(Work request) Set down the data below exactly; pictures stay out.
[Start of section]
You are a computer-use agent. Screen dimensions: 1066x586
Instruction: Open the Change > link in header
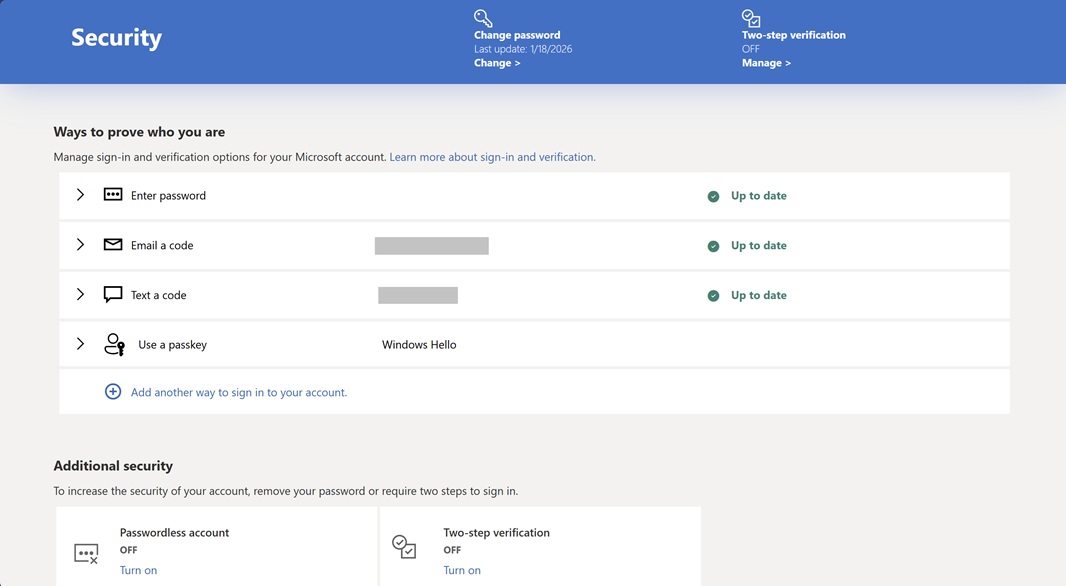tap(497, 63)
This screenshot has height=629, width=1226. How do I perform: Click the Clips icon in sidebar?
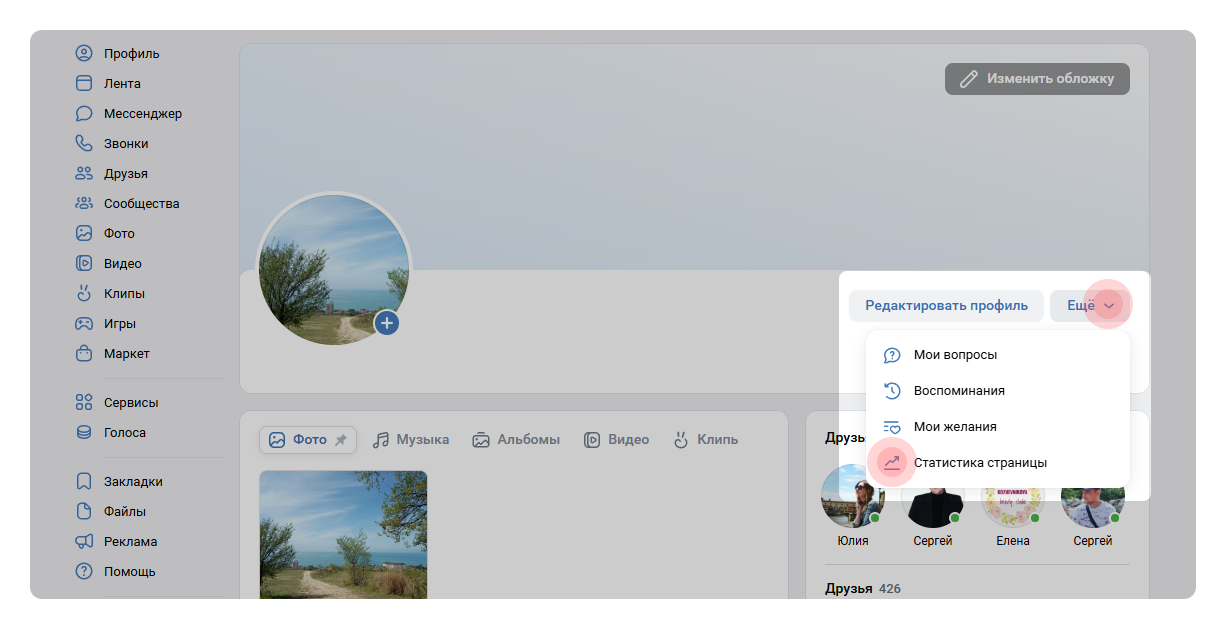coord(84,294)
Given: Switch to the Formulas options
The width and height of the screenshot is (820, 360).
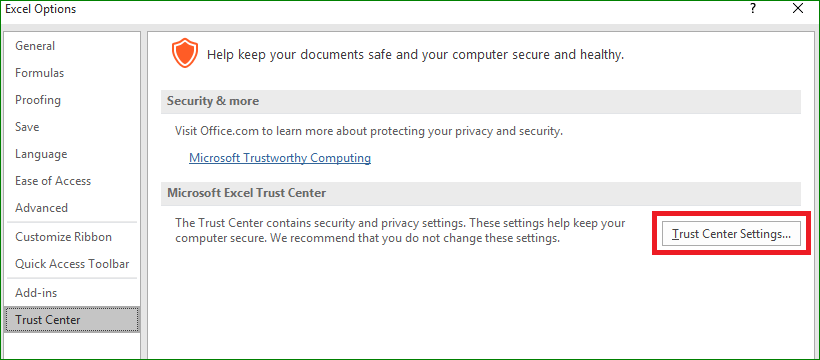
[End of section]
(Result for this task)
You are a computer-use agent. Screen dimensions: 1066x586
Instruction: Open the Change > link in header
tap(497, 63)
This screenshot has height=629, width=1226. How do I perform: Click the Clips icon in sidebar?
coord(84,294)
Given: Switch to the Formulas options
The width and height of the screenshot is (820, 360).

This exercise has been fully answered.